Голубой столбик наружного термометра спустился почти до тридцати градусов. Мороз давал себя чувствовать через сукно шинели. Ехать домой, в общежитие, в Петровский парк? Завалиться спать, пока возвратится Квасов? Но тут на выручку полуголодному человеку подоспел Ожигалов, решивший перекусить перед серьезным совещанием у директора по поводу нового заказа, связанного с артиллерийским перевооружением армии.
Ожигалов натолкнулся на Бурлакова и увлек его за собой в столовую.
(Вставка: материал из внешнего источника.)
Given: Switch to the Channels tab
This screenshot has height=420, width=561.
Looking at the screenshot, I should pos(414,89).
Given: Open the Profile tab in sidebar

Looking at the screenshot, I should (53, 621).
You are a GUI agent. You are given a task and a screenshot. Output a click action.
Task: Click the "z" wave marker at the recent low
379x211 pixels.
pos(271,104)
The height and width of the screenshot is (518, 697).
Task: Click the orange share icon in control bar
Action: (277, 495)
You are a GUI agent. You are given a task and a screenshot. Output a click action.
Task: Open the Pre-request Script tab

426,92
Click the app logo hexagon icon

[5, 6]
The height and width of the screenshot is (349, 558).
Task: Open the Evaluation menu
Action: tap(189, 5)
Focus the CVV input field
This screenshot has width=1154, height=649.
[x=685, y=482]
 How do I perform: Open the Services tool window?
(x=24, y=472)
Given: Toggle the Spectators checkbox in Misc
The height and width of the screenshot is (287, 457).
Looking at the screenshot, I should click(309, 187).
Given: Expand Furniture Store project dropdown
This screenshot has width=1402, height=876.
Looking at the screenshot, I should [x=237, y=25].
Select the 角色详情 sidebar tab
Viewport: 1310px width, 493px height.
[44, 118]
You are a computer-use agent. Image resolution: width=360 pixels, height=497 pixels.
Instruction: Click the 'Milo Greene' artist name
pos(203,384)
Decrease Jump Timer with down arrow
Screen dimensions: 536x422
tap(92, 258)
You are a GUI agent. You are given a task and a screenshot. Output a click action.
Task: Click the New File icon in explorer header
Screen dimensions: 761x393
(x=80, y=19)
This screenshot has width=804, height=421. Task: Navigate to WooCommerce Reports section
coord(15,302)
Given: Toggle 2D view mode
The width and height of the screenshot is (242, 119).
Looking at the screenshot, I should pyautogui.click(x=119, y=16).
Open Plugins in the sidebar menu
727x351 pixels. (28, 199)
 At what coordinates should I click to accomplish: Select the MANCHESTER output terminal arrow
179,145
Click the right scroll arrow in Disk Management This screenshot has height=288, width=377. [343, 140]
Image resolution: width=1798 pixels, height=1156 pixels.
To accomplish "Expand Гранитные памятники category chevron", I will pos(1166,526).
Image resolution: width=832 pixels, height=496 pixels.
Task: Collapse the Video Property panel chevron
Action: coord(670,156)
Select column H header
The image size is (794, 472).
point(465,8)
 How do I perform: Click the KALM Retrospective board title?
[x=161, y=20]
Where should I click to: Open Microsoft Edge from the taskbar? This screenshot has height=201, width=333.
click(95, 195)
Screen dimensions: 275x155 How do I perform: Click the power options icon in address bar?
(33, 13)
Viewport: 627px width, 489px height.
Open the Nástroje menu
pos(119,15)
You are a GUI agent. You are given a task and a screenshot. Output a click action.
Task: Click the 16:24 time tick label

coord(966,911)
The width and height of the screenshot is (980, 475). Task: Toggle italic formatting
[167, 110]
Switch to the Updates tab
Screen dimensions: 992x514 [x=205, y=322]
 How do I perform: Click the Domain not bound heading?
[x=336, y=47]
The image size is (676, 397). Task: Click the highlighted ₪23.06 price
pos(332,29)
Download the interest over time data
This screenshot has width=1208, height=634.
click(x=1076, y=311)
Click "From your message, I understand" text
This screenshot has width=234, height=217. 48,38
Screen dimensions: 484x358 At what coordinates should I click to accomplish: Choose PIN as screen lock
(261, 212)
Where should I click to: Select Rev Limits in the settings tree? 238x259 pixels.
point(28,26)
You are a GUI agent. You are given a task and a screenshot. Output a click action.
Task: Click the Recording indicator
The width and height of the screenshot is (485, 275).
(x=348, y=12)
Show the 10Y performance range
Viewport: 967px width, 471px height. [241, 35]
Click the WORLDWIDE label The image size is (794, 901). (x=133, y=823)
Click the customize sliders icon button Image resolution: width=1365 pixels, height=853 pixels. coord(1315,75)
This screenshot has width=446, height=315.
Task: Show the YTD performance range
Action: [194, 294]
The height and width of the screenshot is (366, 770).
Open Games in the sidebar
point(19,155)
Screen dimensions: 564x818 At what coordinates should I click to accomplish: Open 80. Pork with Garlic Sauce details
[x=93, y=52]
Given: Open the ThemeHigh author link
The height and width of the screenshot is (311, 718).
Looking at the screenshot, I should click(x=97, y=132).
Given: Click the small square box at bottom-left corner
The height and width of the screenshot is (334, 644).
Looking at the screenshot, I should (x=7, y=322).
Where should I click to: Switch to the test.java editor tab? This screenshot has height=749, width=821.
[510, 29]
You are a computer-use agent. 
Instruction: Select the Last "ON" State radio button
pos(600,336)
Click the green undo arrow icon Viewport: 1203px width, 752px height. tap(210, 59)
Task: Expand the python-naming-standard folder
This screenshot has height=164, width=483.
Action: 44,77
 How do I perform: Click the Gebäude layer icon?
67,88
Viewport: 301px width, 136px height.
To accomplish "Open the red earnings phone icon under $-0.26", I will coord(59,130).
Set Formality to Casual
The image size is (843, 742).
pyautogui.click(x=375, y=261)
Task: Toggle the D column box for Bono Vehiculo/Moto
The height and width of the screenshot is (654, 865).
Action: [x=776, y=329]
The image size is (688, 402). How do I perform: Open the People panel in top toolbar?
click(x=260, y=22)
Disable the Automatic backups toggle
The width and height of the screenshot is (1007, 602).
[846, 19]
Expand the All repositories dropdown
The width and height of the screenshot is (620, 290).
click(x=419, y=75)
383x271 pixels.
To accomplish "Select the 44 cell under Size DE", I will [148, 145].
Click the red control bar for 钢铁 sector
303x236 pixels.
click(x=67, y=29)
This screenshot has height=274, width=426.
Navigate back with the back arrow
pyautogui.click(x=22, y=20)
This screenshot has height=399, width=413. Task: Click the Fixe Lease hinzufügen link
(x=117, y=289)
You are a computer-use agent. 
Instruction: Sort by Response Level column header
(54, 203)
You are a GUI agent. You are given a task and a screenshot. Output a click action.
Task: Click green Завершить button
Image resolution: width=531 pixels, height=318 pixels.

Вместе с ним был член бюро и мастер цеха Гаслов, которого по привычке называли, как и раньше, медницким.
Гаслов (так же, как и Фомин) был фактически начальником цеха, того самого, где раньше выколачивали короба автоклавов, штамповали и гнули латунный лист, делали жестяные корпуса термостатов. Впоследствии пришли другие заказы. Медницкий полуподвальный цех расширился, добавили оборудование, хотя многие работы по-прежнему производили вручную.